### 作業指示:
垂直軸風車に関する抜粋の全文を、一字一句変えずに引用してください。

### 読解用抜粋:
((

また、この種の垂直軸風車において、上記翼は、上記回転軸から離れるにつれて互いの間隔が広くなるように延びる一対の延在部と、上記回転軸に略平行な方向に沿って延びる外側部と、上記延在部と外側部とを連結する連結部とを有する垂直軸風車が知られている(特に、特許文献1,2,3参照)。
【0003】
特許文献1~3に記載の垂直軸風車は、その性能が風向に依存しない特性があり、かつ騒音や振動を抑制可能なため、構造がシンプルになり、低コスト化に向いているとされている。また、最近では、再生可能エネルギーの導入促進において発電コストに優れる発電用風車が期待されている。
【0004】
反面、発電用風車として発電コストを安くするために風車自体の大型化が考えられることから、風車の構造において、翼の軽量化が図れ、より高強度と高い安定性が求められている。

))

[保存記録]

((

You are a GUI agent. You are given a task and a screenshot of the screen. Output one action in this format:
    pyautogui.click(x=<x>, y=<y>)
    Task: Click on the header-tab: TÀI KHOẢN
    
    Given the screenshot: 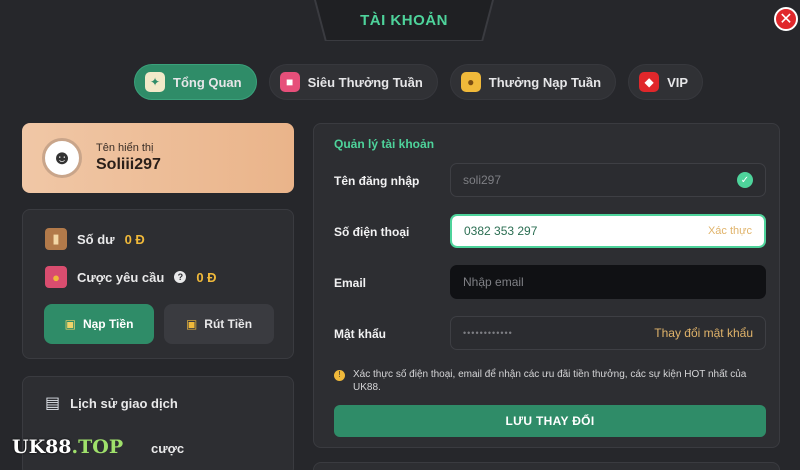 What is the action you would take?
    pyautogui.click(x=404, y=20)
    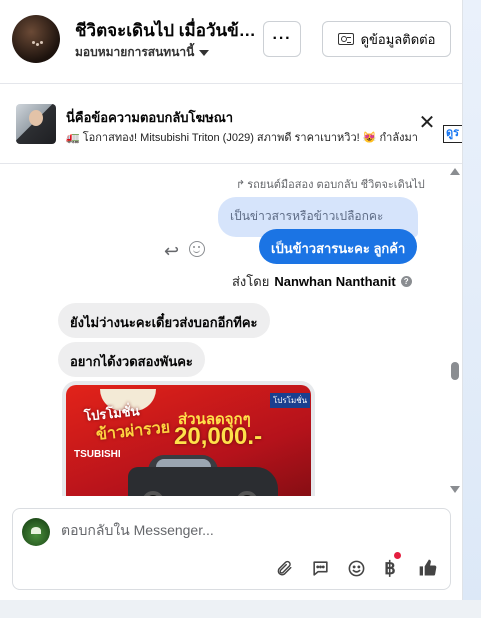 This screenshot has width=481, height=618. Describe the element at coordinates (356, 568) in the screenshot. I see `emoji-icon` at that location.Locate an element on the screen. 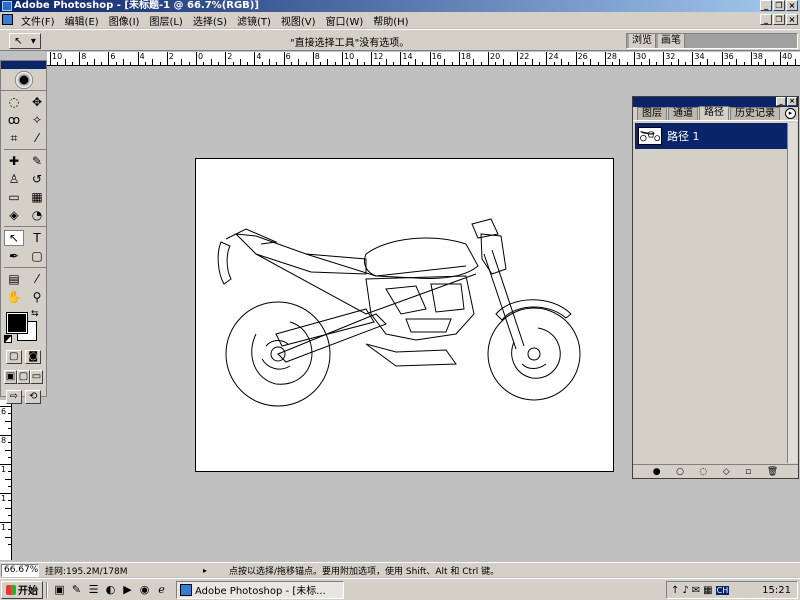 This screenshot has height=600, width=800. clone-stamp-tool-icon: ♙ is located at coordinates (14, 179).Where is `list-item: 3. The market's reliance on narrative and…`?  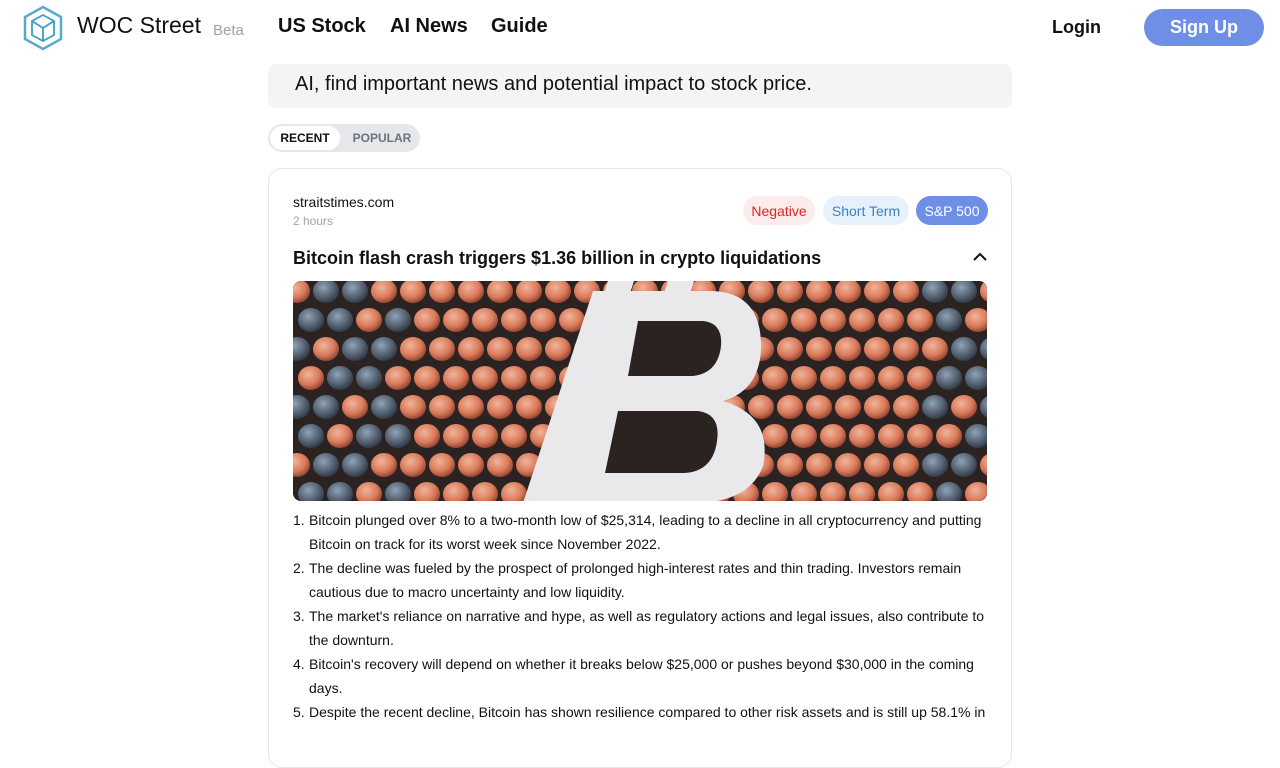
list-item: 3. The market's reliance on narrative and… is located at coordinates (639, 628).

))

### 想定解答:
また、この種の垂直軸風車において、上記翼は、上記回転軸から離れるにつれて互いの間隔が広くなるように延びる一対の延在部と、上記回転軸に略平行な方向に沿って延びる外側部と、上記延在部と外側部とを連結する連結部とを有する垂直軸風車が知られている(特に、特許文献1,2,3参照)。
【0003】
特許文献1~3に記載の垂直軸風車は、その性能が風向に依存しない特性があり、かつ騒音や振動を抑制可能なため、構造がシンプルになり、低コスト化に向いているとされている。また、最近では、再生可能エネルギーの導入促進において発電コストに優れる発電用風車が期待されている。
【0004】
反面、発電用風車として発電コストを安くするために風車自体の大型化が考えられることから、風車の構造において、翼の軽量化が図れ、より高強度と高い安定性が求められている。